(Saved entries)
========

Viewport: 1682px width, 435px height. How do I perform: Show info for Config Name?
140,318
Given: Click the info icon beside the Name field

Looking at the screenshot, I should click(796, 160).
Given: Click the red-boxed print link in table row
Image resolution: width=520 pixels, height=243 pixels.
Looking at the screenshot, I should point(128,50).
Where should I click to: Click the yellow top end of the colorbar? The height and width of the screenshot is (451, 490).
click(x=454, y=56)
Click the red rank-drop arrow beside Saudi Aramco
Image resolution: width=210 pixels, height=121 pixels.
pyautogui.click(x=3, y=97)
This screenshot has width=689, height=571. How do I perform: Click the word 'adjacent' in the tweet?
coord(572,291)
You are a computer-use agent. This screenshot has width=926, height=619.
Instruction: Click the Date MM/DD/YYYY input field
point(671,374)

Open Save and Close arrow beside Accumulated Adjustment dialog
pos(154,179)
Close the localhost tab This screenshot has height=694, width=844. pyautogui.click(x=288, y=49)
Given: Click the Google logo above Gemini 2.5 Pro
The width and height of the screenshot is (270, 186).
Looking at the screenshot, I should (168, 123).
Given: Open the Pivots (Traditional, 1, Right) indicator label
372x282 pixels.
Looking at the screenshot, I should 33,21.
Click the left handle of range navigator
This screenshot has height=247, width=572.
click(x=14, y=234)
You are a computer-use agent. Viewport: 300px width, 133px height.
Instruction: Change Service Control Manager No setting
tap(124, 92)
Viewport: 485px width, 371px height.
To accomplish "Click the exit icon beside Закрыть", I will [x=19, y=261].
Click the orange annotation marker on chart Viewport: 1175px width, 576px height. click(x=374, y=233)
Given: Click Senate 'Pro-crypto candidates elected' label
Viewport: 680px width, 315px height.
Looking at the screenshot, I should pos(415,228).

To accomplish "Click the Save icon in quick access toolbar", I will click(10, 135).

========

> What to do
Check the lines above and copy each one that includes "will".

> Written response
To accomplish "Click the exit icon beside Закрыть", I will [x=19, y=261].
To accomplish "Click the Save icon in quick access toolbar", I will click(10, 135).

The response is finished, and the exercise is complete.